Loss of PRICKLE1 in the myometrium leads to reduced fertility, abnormal myometrial architecture, and aberrant extracellular matrix deposition in mice.

Uterine leiomyomas (UL) are the most prevalent benign tumors of the female reproductive tract, originating from the myometrium and affecting over 75% of reproductive-age women. Symptoms of UL include pelvic pain, pressure, dysmenorrhea, menorrhagia, anemia, and reproductive dysfunction. Currently, there is no effective long-term pharmacotherapy for UL, making them the leading cause of hysterectomies in the United States.

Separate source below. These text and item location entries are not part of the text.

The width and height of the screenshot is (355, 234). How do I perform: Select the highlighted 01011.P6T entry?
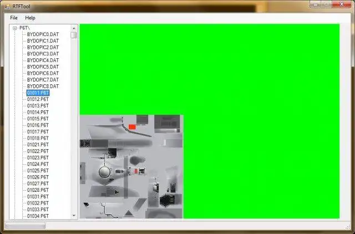[x=38, y=93]
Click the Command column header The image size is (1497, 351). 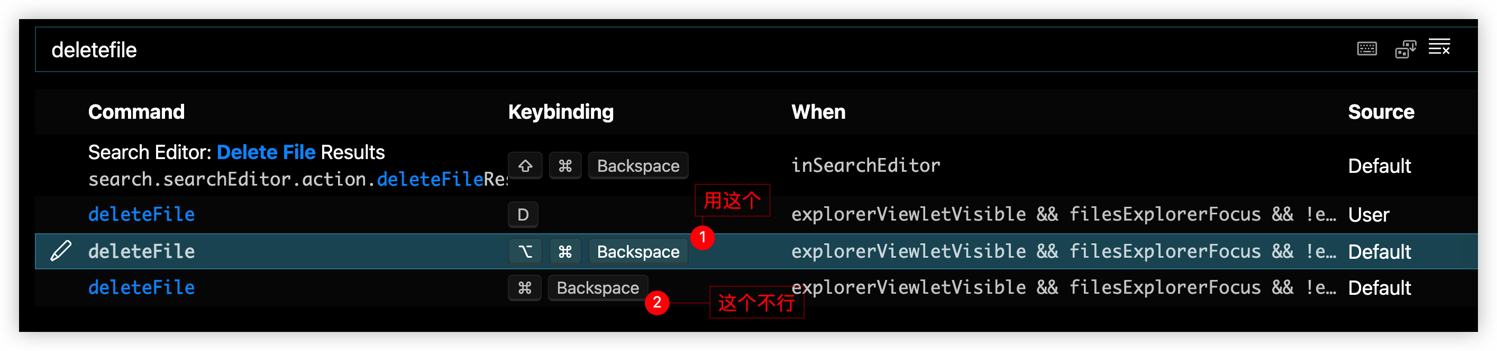pyautogui.click(x=136, y=112)
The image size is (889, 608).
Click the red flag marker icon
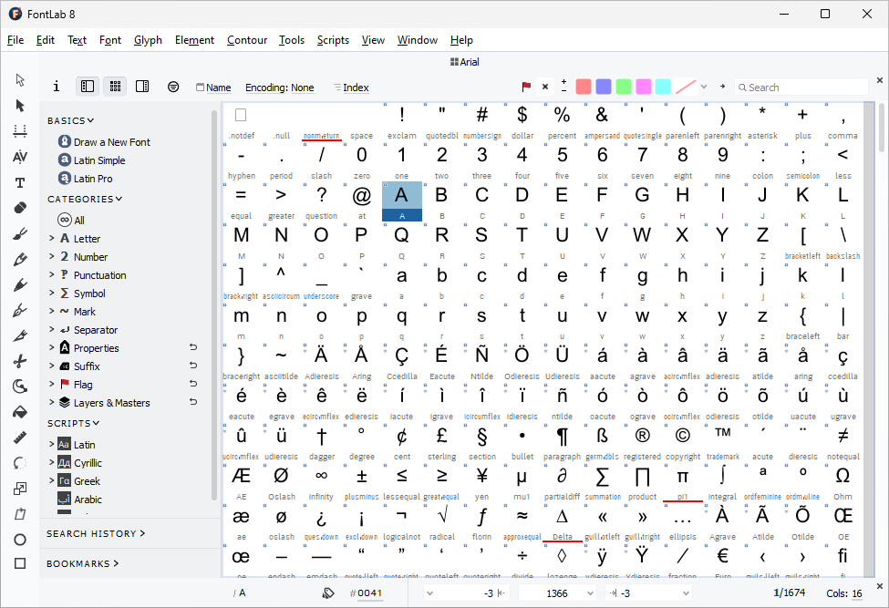click(526, 87)
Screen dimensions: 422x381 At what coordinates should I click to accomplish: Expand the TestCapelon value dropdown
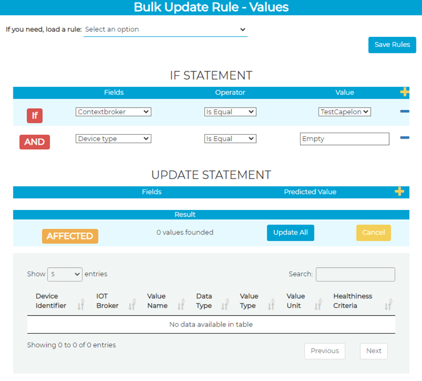(345, 112)
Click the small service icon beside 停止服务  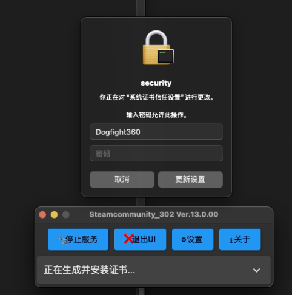click(x=62, y=240)
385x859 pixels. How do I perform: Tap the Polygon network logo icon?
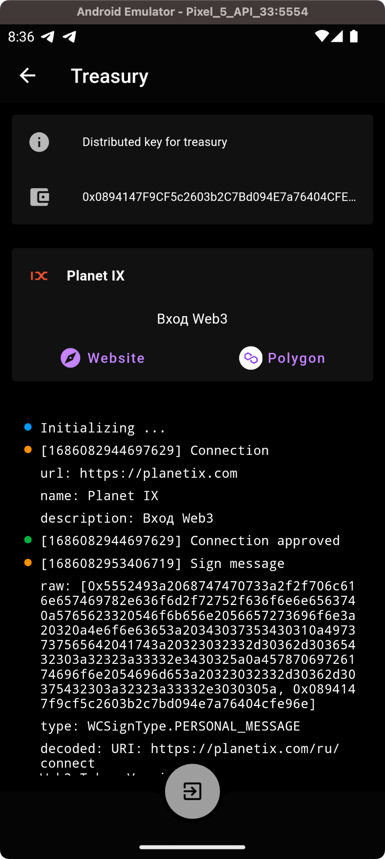(250, 358)
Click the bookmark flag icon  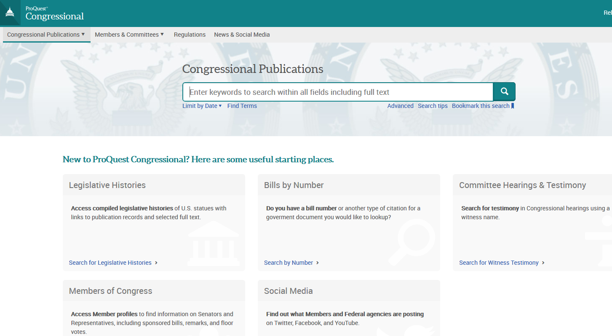[512, 106]
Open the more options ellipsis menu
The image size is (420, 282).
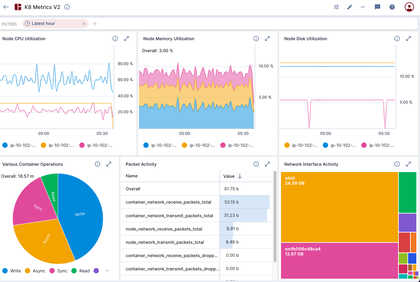click(363, 7)
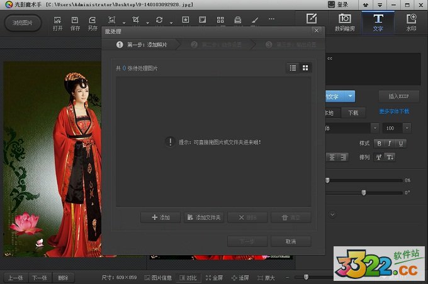The width and height of the screenshot is (428, 284).
Task: Switch batch dialog to grid thumbnail view
Action: 305,68
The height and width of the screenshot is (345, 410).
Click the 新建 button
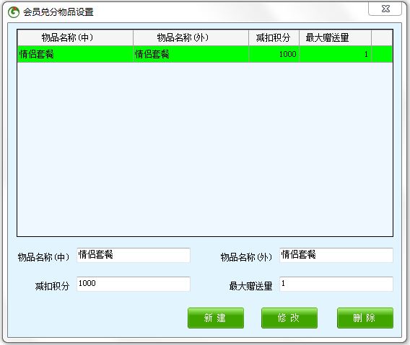pos(216,318)
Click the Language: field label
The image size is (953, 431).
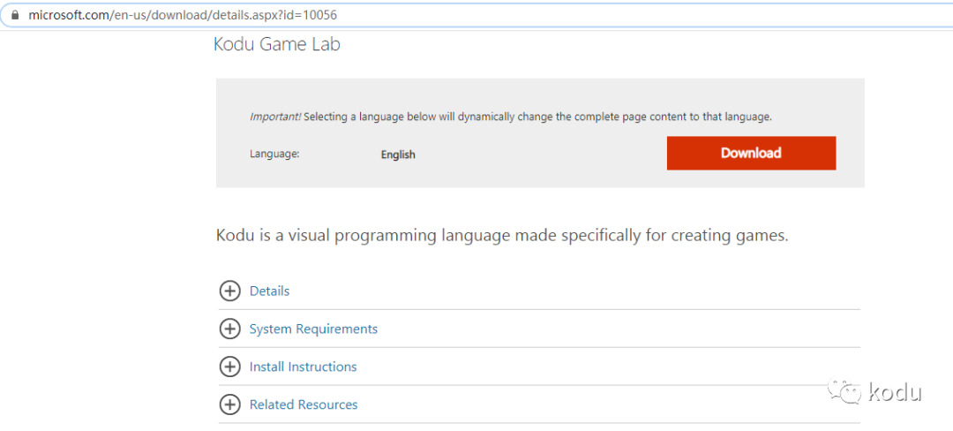[274, 154]
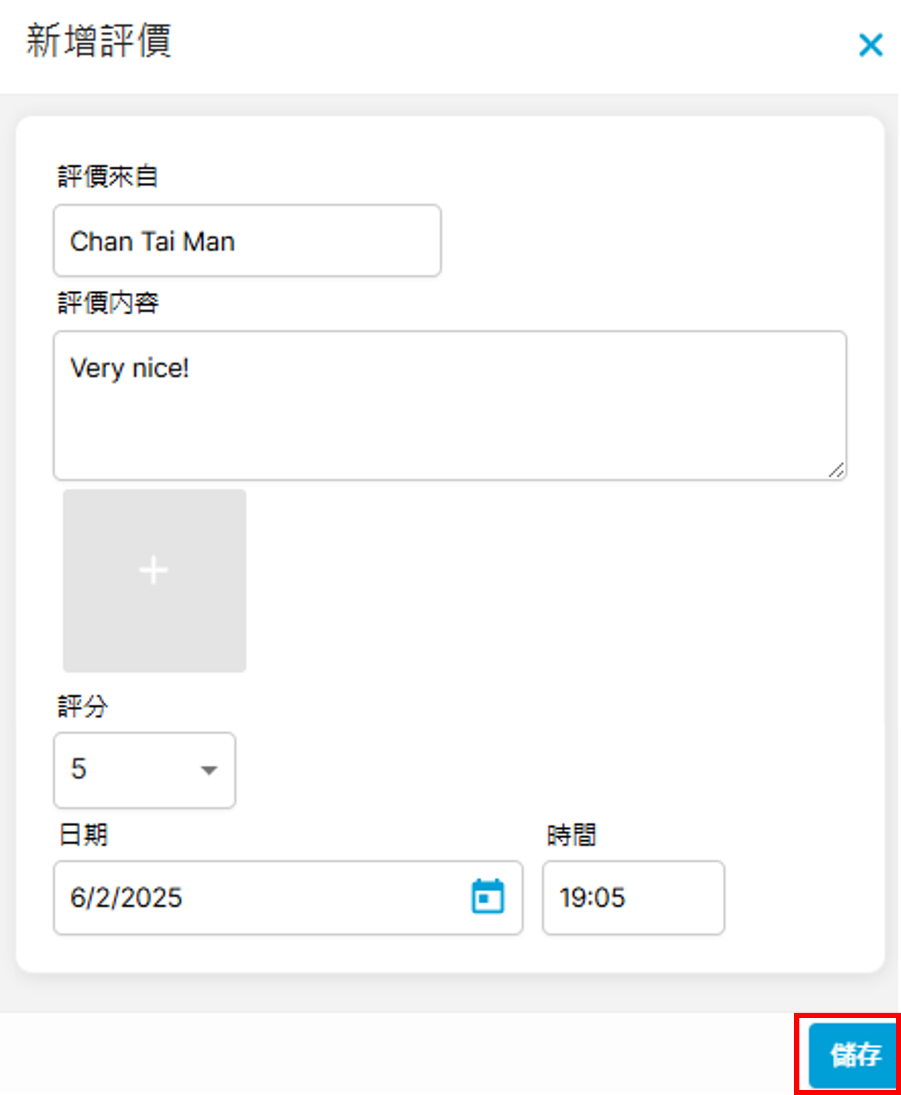Click the 評價來自 label

[107, 177]
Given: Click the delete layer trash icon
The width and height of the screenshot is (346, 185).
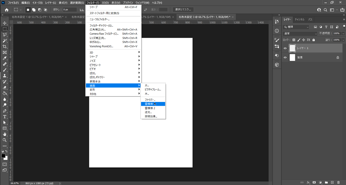Looking at the screenshot, I should point(338,182).
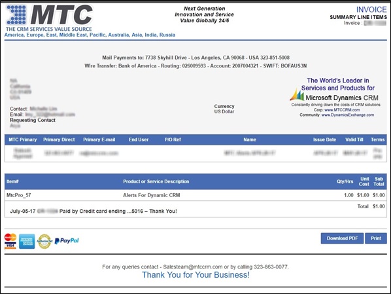Viewport: 391px width, 294px height.
Task: Click the PayPal logo
Action: 67,241
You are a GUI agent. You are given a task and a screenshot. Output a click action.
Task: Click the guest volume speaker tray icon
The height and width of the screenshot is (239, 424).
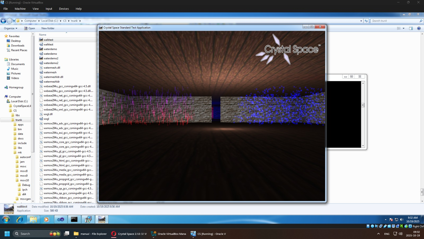point(402,220)
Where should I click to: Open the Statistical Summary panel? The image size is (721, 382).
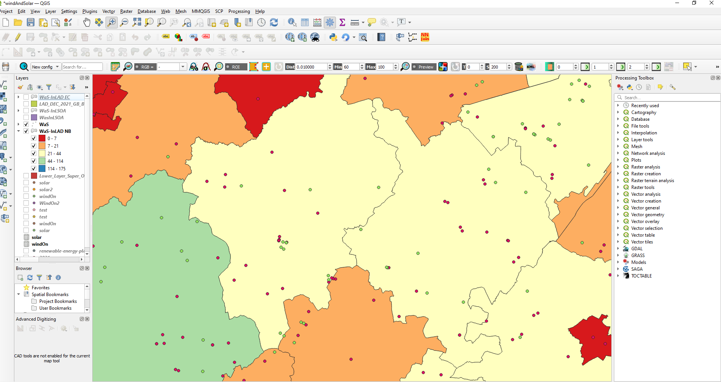(x=342, y=22)
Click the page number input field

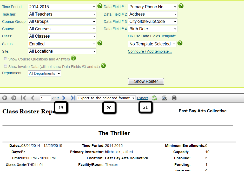coord(45,98)

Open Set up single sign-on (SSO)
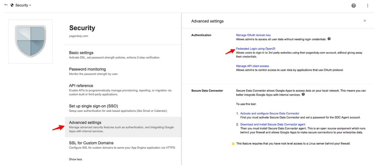[x=93, y=106]
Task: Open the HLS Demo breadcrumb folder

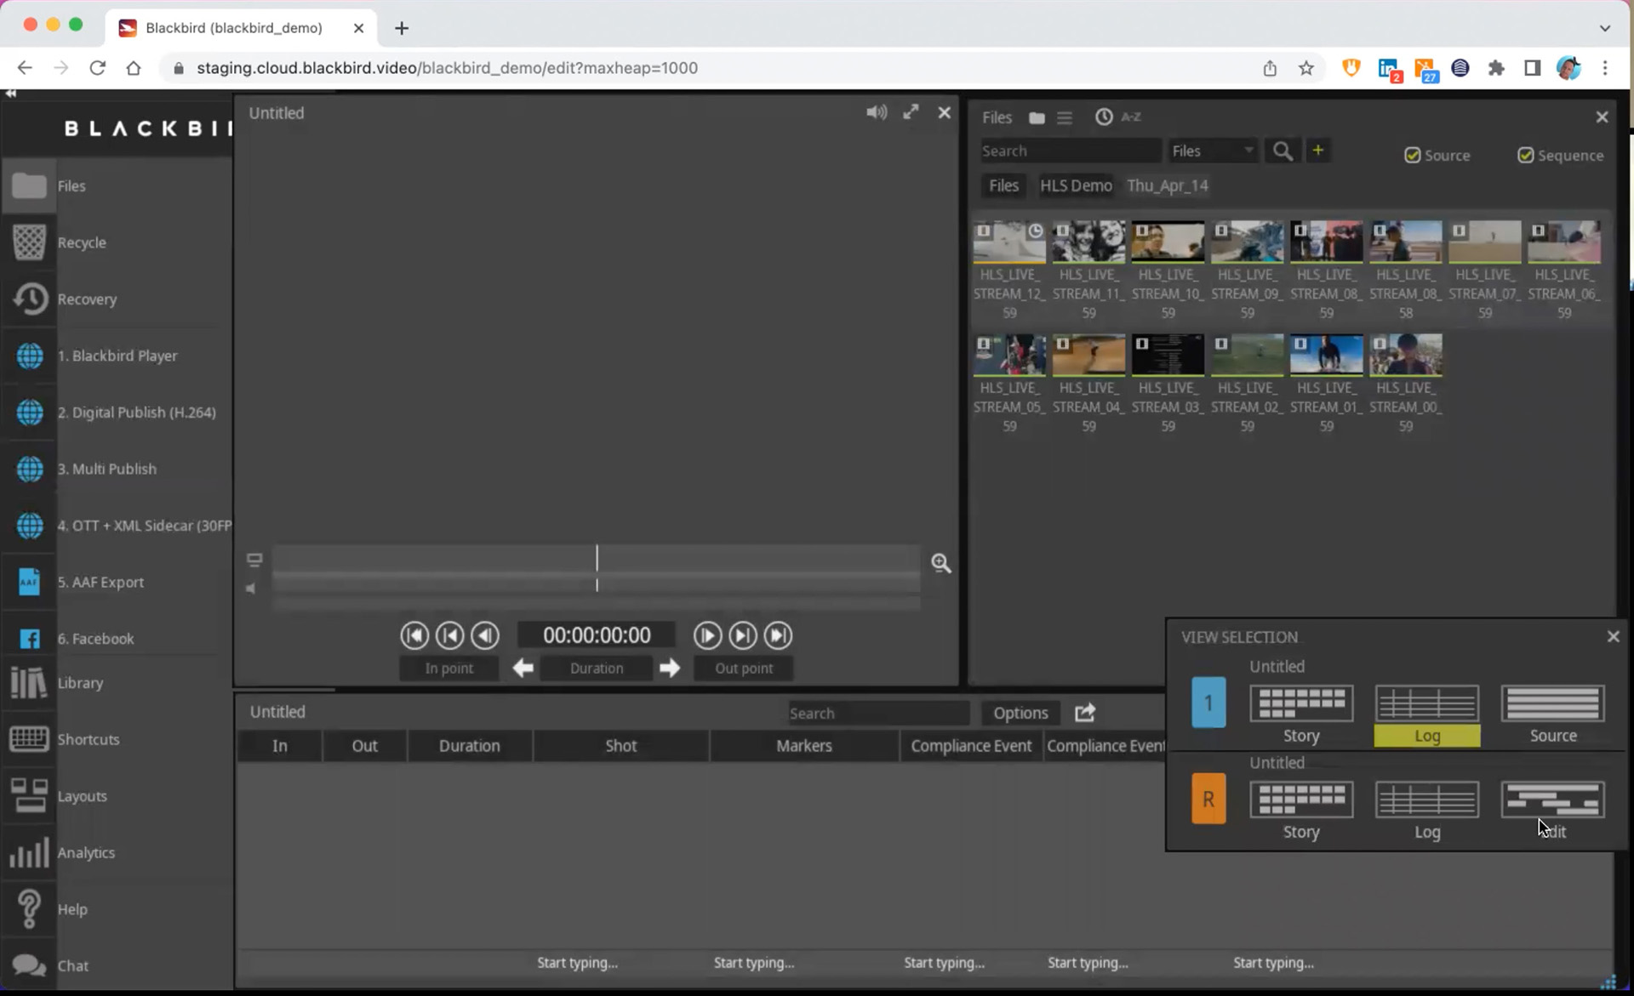Action: click(x=1075, y=185)
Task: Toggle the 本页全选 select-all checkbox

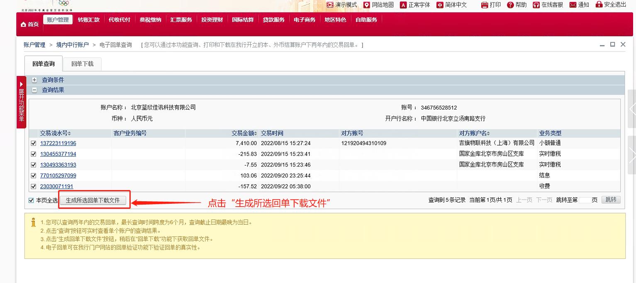Action: pos(31,200)
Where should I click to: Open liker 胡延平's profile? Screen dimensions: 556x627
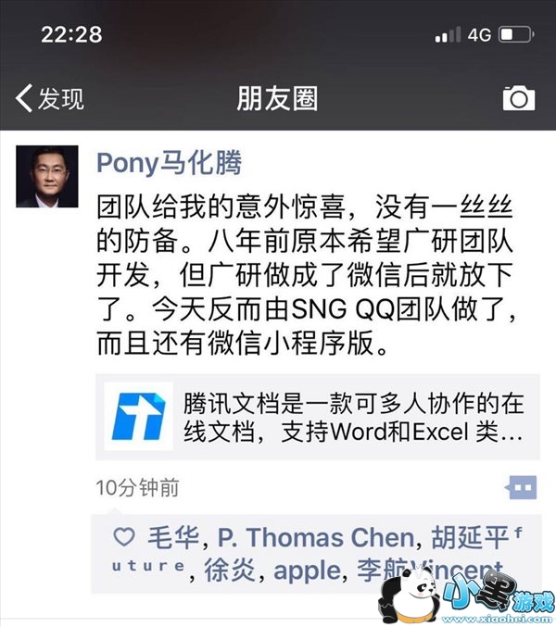point(470,537)
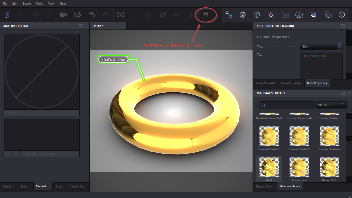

The lack of treatment options is attributed to the absence of accurate animal models and a limited understanding of UL pathogenesis. Previous research has shown the loss of repressor of element 1 silencing transcription factor/neuron-restrictive silencing factor (REST/NRSF) within the myometrium promotes UL pathogenesis. In addition, deletion of Rest in the mouse myometrium leads to a UL phenotype. PRICKLE1, also known as Rest-interacting LIM-domain Protein (RILP), is required for nuclear localization of REST and Wnt/planar cell polarity (PCP) signaling, making it a critical target for UL studies. In the context of PCP, smooth muscle cells in UL show abnormal organization, aberrant ECM structure, and expression levels, potentially influenced by PRICKLE1 loss. The exact role of PRICKLE1 and Wnt/PCP in UL pathogenesis remains unclear. To explore PRICKLE1's role in UL, we deleted Prickle1 using our myometrial-specific icre. Our findings demonstrate that Prickle1 loss in the myometrium results in a UL phenotype characterized by altered collagen expression, excessive extracellular matrix (ECM) deposition, aberrant smooth muscle cell organization, increased Esr1 and Pgr expression, and dysregulated Wnt/PCP signaling. This novel mouse model serves as a valuable preclinical tool for understanding UL pathogenesis and developing future pharmacotherapies.